Background: Upfront surgical resection (USR) remains the standard of care for resectable, nonmetastatic colon cancer. However, for locally advanced (cT4) and high nodal burden (cN2) disease, we hypothesized that neoadjuvant chemotherapy (NAC) would be associated with better overall survival compared with USR followed by adjuvant chemotherapy (AC).
Methods: We queried the National Cancer Database for nonmetastatic, microsatellite stable cT4 or cN2 colon cancer treated with USR followed by AC or NAC followed by surgical resection. Univariate and multivariate logistic regression was utilized to determine covariates associated with receipt of NAC and with death. Propensity score matching (PSM) was used for overall survival (OS) analysis.
Results: A total of 10,394 patients with cT4 disease (8299 USR and 2095 NAC) and 7574 patients with cN2 disease (6205 USR and 1369 NAC) met criteria for study inclusion. Patients who were younger, healthier, and treated at academic centers were more likely to receive NAC. For both cohorts, NAC was associated with reduced margin positivity (cT4: 12.5% versus 20.5%, p < 0.001; cN2: 7.8% versus 12.5%, p < 0.001) and reduced positive lymph node ratio (LNR) (cT4: 8.7% versus 18.7%, p < 0.001; cN2: 17.3% versus 39%, p < 0.001). NAC was associated with better OS for cT4 (p = 0.003) and cN2 disease (p < 0.001), particularly cT3N2 and cT4N2.

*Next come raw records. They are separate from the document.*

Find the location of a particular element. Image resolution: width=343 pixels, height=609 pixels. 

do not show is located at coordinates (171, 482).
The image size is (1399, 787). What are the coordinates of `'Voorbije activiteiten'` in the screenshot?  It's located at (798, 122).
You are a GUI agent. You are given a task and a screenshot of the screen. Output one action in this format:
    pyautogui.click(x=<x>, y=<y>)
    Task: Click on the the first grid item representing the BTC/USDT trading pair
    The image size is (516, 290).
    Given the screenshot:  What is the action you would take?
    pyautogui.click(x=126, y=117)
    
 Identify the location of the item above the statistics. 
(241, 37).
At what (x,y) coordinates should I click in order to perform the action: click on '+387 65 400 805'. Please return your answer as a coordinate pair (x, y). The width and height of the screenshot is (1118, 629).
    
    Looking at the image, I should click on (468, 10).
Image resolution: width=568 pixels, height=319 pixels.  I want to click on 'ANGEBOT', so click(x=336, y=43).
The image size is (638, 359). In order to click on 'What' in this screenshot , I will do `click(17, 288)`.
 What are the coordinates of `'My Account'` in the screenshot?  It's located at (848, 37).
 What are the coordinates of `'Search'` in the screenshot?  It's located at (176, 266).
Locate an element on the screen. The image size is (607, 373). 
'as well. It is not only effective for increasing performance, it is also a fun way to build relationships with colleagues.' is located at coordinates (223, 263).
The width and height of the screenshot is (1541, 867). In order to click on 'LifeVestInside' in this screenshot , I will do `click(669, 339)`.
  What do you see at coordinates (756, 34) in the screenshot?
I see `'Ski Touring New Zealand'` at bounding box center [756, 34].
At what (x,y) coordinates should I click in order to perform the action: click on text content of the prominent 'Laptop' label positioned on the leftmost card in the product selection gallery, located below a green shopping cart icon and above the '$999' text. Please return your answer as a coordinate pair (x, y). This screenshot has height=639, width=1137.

Conclusions: Among cT4 and cN2 colon cancers, NAC was associated with reduced margin positivity, decreased lymph node ratio, and better OS. Our findings support the need for further investigation of NAC for locally advanced and high nodal burden colon cancers.
Keywords: Colon cancer; NCDB; Neoadjuvant chemotherapy.
© 2026. Society of Surgical Oncology.